Voici l'aspect « zombie ». Bien que les neurones soient maintenus en vie et actifs, aucune activité fonctionnelle supérieure n'était observée dans les circuits cérébraux – ils étaient donc à la fois vivants et morts. Ce passage de la fiction à la Frankenstein à la réalité montre comment les neurosciences peuvent faire basculer les grandes questions éthiques du domaine philosophique au domaine pratique.

Cette biotechnologie ne se limite pas aux porcs zombies ; en principe, elle fonctionnerait avec n’importe quel cerveau de mammifère… y compris le cerveau humain ! Cette avancée recèle un immense potentiel pour améliorer notre compréhension du fonctionnement de notre propre esprit. Parallèlement, elle semble dangereusement proche de la résurrection des morts.

22. Télépathie vocale

Dans un registre plus encourageant, l'année 2019 a également vu la mise au point d'un système informatique capable de traduire l'activité cérébrale en parole de synthèse. Ce système fonctionne en décodant les mouvements des muscles impliqués dans la parole grâce aux impulsions nerveuses analysées par électrophysiologie. Les résultats d'une expérience menée à l' Université de Californie à San Francisco ont démontré qu'un prototype pouvait interpréter avec succès le langage à partir des signaux nerveux musculaires, à condition de parler lentement.

Les chercheurs espèrent perfectionner cette biotechnologie pour atteindre une vitesse de parole naturelle, soit environ 150 mots par minute.
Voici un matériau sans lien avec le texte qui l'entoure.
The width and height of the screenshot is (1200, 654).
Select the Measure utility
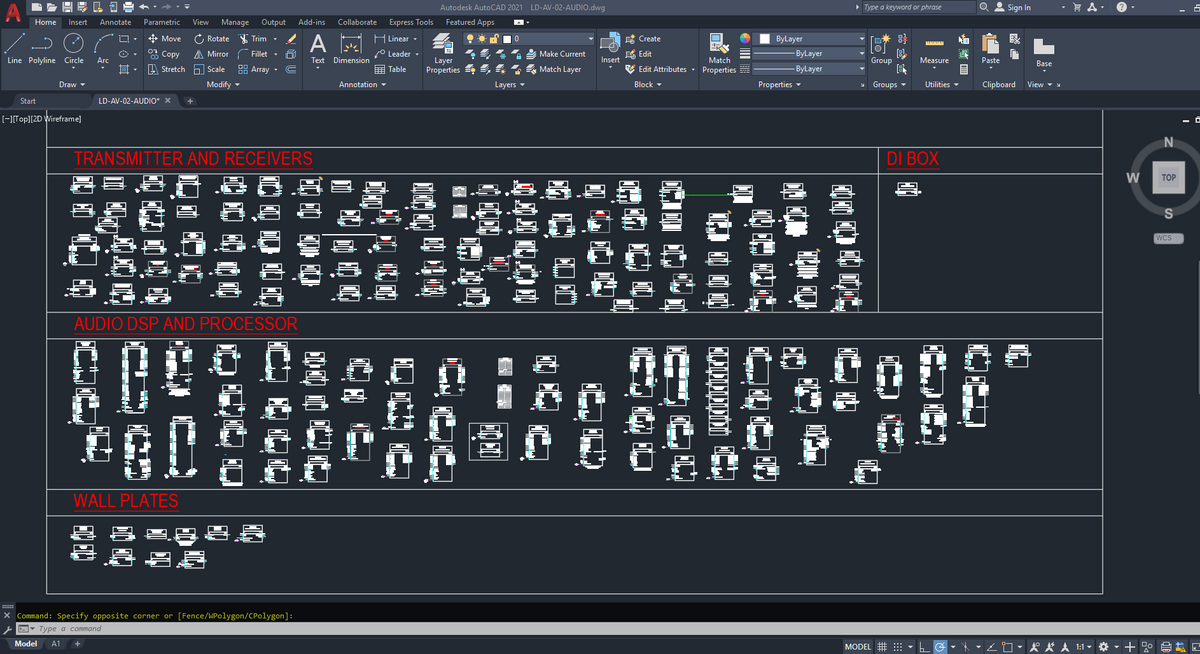coord(934,52)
Ce résultat est déjà remarquable, d'autant plus que seuls les signaux cérébraux sont mesurés. Voici une vidéo illustrant comment les schémas d'activité cérébrale du cortex somatosensoriel du locuteur, décodés en mouvements du tractus vocal, peuvent ensuite être interprétés comme du langage.
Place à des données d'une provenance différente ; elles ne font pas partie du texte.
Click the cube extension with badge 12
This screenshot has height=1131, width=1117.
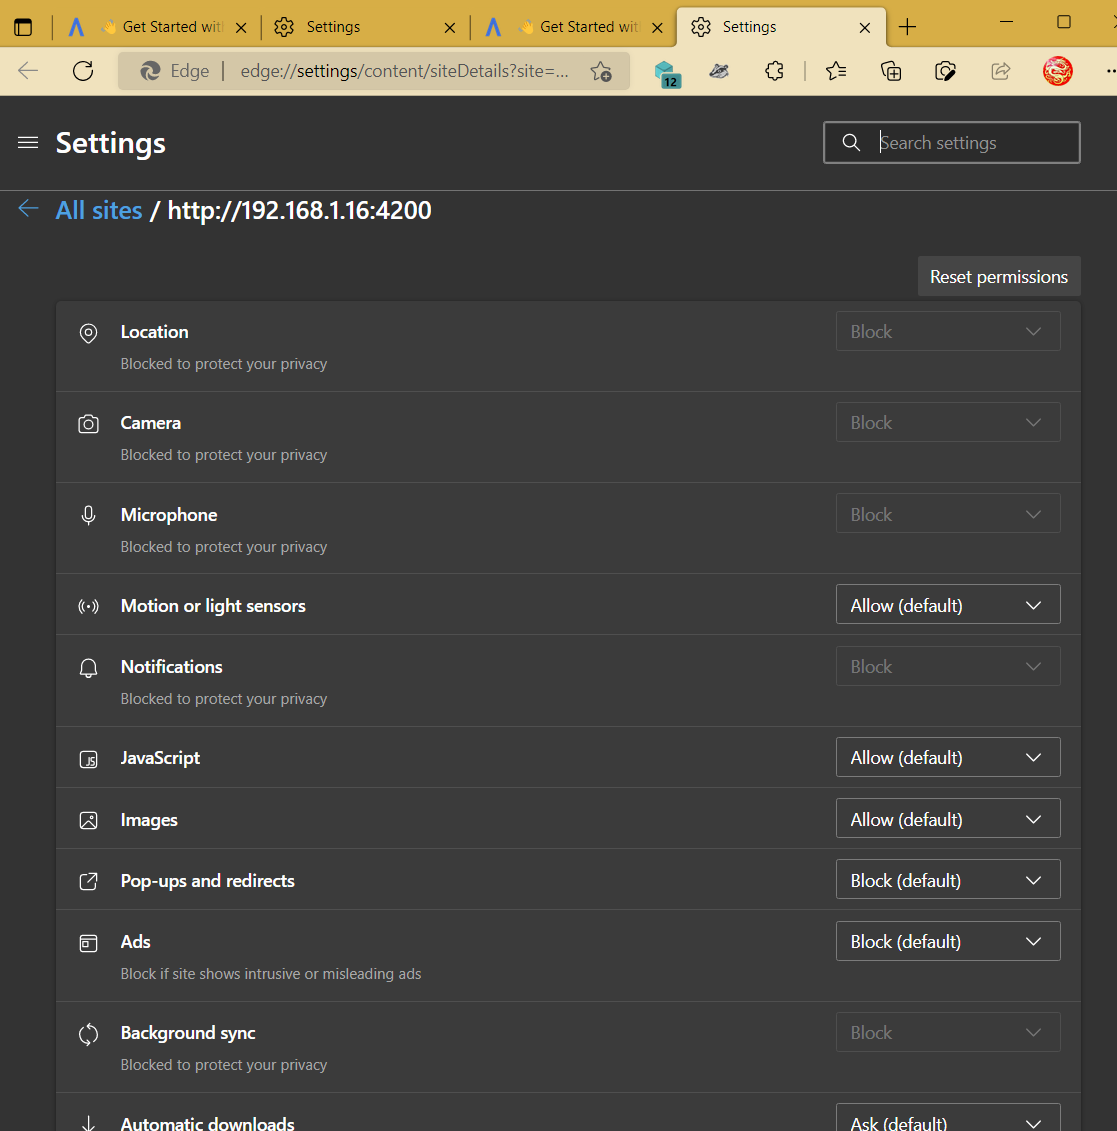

De nombreux scientifiques ont déjà tenté de résoudre ce problème, sans succès. Ces chercheurs ont adopté une approche novatrice en créant des modèles d'intelligence artificielle pour simuler les voies vocales. Concrètement, l'IA a appris par elle-même à partir d'une base de données d'expériences vocales et a entraîné ses réseaux neuronaux à décoder le langage à partir des mouvements vocaux. Ces avancées pourraient constituer des progrès importants dans la simulation de la biologie humaine par ordinateur à des fins de recherche.

D'un point de vue médical, de nombreux patients souffrant de troubles de la gorge ou d'affections neurologiques, comme un AVC ou une paralysie, peuvent perdre totalement la parole. Cette neurotechnologie, associée à un smartphone, pourrait permettre aux personnes aphones de communiquer normalement en temps réel, au quotidien, simplement par la pensée.
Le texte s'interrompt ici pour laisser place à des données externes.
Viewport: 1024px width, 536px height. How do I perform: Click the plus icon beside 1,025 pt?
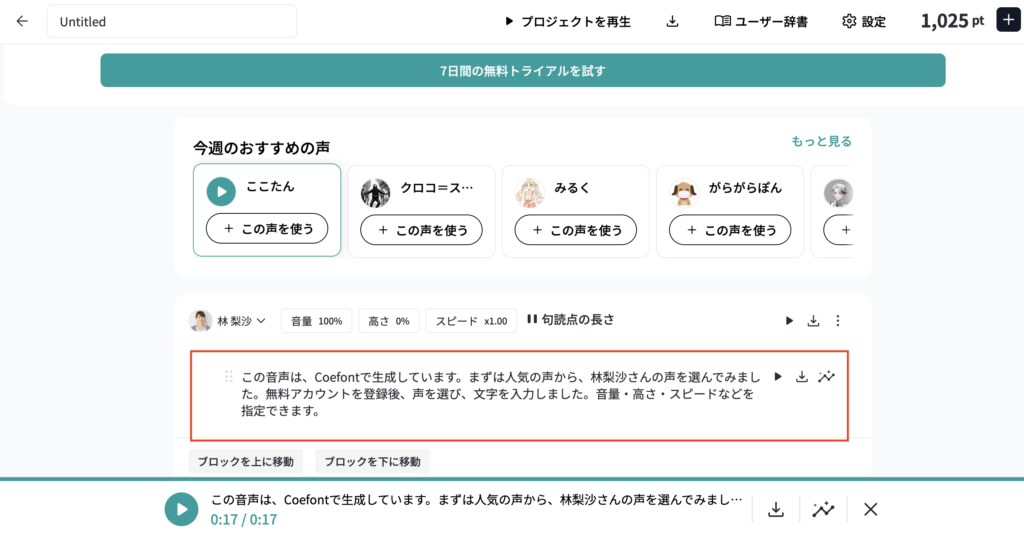pyautogui.click(x=1007, y=21)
Cependant, comme la voix simulée ne nécessite que la lecture d'une petite zone d'activité cérébrale, et que la parole peut être envoyée à quasiment n'importe quel ordinateur, n'importe qui pourrait potentiellement communiquer silencieusement et discrètement avec n'importe qui d'autre grâce à un smartphone et des écouteurs. Ce système bidirectionnel représente une véritable solution neurotechnologique pour la télépathie humaine. Les possibilités sont infinies.